Харриет понесла салфетку обратно в таз. Бенедикт встал и пошел следом. Она улыбнулась, стоя к нему спиной, и, набираясь смелости, глубоко вдохнула.
– Бенедикт, – произнесла Харриет, повернувшись к нему, – как ты думаешь, я сумасшедшая?
Он вскинул бровь над оправой очков.
– В смысле – нужно быть сумасшедшей, чтобы выйти замуж за сыщика с Боу-стрит, имеющего всего лишь крохотный домик в городе и очень скромный доход?
Она сердито посмотрела на него. Надо же, какая чепуха пришла ему в голову – доход! Подергала рукава ночной рубашки, не доходившие до запястий.
– Я имею в виду, что уже несколько раз видела, как по особняку, не говоря уже о кладбище, блуждают призраки давно умерших людей.
– И?.. – Он задумчиво смотрел на нее, сведя вместе брови.
Харриет взглянула на Бенедикта:
– И ничего, я полагаю. Ты мне не веришь.
Чувствуя, что за беззаботными словами Харриет кроется что-то серьезное, Бенедикт почесал голову и поморщился, задев только что осторожно промытую ранку.
– Харриет, я верю, что ты видела что-то.
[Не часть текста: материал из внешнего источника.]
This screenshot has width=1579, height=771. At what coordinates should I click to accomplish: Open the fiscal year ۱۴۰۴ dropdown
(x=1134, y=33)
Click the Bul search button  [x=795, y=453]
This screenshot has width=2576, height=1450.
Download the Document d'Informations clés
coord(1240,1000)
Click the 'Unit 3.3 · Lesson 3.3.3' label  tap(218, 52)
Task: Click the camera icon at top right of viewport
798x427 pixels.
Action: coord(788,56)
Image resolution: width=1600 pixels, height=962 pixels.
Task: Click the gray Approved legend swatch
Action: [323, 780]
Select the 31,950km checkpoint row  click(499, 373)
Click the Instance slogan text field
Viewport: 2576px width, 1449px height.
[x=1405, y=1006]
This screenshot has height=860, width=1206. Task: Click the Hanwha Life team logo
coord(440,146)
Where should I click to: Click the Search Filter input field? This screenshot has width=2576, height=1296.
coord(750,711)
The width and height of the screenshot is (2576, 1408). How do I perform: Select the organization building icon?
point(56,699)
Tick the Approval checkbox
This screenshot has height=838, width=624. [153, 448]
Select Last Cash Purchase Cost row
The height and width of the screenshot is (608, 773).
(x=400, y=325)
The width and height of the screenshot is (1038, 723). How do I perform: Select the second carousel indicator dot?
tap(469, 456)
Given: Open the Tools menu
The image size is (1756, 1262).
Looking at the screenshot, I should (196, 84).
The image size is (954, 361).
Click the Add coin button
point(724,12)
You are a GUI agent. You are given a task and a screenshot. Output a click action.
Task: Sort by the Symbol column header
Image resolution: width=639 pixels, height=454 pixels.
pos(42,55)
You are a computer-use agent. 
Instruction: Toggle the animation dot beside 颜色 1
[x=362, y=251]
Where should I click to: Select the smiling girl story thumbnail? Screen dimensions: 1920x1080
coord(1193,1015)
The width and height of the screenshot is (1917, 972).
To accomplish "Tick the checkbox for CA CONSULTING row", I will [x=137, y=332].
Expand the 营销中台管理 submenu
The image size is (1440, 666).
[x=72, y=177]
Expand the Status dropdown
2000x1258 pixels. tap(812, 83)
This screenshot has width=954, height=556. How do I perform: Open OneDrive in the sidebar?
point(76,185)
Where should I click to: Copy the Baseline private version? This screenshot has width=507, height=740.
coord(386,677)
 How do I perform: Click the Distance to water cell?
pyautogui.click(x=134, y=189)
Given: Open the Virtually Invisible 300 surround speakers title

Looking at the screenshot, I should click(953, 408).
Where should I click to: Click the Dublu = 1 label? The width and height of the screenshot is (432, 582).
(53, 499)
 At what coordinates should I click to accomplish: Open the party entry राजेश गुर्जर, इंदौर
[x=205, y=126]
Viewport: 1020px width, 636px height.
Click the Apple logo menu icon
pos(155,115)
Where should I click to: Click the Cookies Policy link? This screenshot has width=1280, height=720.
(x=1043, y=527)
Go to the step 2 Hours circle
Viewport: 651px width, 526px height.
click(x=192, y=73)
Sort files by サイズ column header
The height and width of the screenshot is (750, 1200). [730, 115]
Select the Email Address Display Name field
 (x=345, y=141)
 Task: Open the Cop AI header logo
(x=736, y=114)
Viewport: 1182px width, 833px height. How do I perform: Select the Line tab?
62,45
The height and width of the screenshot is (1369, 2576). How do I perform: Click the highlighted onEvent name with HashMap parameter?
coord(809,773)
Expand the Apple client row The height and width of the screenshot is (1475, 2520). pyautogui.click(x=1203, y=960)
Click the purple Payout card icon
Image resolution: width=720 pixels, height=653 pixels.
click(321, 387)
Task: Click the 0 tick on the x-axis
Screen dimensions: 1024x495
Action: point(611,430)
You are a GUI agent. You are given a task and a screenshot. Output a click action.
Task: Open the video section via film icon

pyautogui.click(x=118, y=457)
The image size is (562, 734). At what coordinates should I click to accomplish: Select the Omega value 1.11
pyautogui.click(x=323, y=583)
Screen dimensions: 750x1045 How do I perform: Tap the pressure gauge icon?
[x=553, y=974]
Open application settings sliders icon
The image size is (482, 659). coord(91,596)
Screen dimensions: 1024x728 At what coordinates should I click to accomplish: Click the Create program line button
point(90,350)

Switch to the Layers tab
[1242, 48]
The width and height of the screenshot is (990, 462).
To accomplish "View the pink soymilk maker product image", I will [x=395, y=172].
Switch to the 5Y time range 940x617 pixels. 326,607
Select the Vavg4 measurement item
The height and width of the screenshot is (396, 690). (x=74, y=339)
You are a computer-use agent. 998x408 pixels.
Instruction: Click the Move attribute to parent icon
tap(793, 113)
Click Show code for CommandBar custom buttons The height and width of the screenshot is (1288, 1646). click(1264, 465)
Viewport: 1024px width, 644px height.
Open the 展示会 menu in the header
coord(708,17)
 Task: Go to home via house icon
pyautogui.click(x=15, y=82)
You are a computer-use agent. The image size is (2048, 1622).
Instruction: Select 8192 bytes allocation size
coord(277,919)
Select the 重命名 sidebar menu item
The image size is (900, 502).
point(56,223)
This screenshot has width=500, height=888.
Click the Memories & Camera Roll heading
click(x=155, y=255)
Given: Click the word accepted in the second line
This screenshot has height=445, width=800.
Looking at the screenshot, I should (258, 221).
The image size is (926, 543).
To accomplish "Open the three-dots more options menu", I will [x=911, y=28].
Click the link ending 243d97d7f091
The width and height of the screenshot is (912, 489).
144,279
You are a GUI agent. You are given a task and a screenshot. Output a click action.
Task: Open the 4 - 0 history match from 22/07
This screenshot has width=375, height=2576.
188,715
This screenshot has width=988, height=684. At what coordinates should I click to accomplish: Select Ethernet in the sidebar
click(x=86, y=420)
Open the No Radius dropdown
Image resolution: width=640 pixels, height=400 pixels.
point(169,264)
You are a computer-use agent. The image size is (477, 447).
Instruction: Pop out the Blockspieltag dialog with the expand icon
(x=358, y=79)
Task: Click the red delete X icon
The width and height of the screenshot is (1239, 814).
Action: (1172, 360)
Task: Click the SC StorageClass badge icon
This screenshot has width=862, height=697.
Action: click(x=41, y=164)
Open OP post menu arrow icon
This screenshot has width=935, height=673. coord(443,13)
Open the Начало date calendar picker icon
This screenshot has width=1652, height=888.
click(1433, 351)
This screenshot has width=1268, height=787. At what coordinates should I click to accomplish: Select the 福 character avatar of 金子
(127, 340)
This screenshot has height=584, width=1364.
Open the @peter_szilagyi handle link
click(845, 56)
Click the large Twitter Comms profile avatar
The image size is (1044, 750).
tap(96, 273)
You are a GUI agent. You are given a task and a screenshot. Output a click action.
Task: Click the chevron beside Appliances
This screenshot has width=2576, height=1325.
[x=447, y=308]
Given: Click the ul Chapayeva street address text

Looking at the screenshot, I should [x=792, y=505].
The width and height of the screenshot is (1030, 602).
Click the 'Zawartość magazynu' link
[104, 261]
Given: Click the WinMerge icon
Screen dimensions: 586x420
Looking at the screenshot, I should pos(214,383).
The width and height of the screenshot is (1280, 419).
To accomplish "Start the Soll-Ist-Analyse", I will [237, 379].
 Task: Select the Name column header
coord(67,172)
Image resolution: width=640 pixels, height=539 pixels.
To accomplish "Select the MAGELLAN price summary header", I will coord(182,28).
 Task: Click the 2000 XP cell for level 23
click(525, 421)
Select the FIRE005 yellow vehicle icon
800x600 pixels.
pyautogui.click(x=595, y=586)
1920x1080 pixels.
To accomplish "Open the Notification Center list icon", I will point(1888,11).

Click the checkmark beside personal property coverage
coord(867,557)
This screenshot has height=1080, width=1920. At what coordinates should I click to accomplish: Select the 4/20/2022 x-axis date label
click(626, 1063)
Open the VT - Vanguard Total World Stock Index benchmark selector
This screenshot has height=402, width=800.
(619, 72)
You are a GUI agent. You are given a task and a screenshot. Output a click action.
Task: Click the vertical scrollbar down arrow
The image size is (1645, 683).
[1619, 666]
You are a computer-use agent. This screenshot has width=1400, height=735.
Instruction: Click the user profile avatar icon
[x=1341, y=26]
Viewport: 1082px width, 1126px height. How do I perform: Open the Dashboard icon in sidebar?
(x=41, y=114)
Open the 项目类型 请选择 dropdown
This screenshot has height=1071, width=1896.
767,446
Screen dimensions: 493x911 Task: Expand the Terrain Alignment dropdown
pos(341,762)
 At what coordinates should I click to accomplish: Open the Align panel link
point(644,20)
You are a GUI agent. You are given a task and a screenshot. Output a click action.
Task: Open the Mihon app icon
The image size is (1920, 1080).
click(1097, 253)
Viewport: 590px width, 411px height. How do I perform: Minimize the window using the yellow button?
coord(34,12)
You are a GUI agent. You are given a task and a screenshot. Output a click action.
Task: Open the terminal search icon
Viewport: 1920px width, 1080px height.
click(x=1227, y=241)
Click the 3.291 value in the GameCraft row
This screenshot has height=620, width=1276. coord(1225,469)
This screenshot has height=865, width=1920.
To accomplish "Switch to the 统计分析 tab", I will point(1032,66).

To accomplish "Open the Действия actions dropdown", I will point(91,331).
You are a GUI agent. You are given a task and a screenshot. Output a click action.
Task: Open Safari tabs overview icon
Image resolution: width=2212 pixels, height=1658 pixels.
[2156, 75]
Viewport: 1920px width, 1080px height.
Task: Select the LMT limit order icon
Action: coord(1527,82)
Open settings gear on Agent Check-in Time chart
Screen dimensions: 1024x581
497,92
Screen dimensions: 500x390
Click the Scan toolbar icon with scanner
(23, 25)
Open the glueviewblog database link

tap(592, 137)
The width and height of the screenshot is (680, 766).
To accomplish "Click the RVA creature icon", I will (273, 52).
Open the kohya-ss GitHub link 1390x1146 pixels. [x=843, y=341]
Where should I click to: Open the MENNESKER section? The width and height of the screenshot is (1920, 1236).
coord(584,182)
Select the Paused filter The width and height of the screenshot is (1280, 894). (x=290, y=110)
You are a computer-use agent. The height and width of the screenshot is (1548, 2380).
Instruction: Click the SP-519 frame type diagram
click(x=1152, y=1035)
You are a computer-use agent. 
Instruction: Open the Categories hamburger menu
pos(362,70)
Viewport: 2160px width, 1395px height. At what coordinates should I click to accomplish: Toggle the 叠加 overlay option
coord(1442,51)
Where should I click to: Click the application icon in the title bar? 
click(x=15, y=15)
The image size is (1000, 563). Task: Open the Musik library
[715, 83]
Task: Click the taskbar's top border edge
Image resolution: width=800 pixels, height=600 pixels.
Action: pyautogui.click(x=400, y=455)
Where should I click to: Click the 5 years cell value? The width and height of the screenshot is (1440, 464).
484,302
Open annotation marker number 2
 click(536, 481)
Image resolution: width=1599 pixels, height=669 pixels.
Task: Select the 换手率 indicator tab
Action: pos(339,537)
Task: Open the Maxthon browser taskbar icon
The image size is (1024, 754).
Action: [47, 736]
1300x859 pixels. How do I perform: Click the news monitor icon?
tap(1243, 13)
Возможно, игру света или скрытую в тени мебель, напомнившую тебе рассказы о леди Аннабель и Рочестере.
– Я видела пирата. – Она вздернула подбородок, прекрасно понимая, что вынуждает его изменить своим обычным спокойным, размеренным интонациям. – Один раз он оказался так близко, что я учуяла запах моря на его мертвой коже. А его славная жена протянула ко мне сильно обожженную руку, умоляя о помощи, которую я не могла ей оказать.
– Харриет, чего ты от меня добиваешься? – Бенедикт нахмурился.
Она посмотрела на него и тряхнула головой:
– Я хочу, чтобы ты признался – ты мне не веришь.
Он стоял неподвижно, только грудь вздымалась и опускалась. Темно-карие глаза смотрели жестко. Это лицо закаленного человека, подумала Харриет, который может задержать банды головорезов и любых маньяков, издевающихся над женщинами.
Бенедикт сказал:
– Я не верю в привидения.
Харриет кивнула, глубоко вдохнула и сжала кулаки, когда вместо выдоха получился прерывистый всхлип.
– Харриет! – Бенедикт потянулся к ней, привычно обняв ее за плечи.
Она с легкостью прильнула к нему и еще раз всхлипнула, найдя утешение в его объятиях. Он обнял ее сильнее.
– Но ведь ты видел огонь, – проговорила она в его рубашку, повлажневшую от ее слез. – Ты его видел. Я знаю, что видел.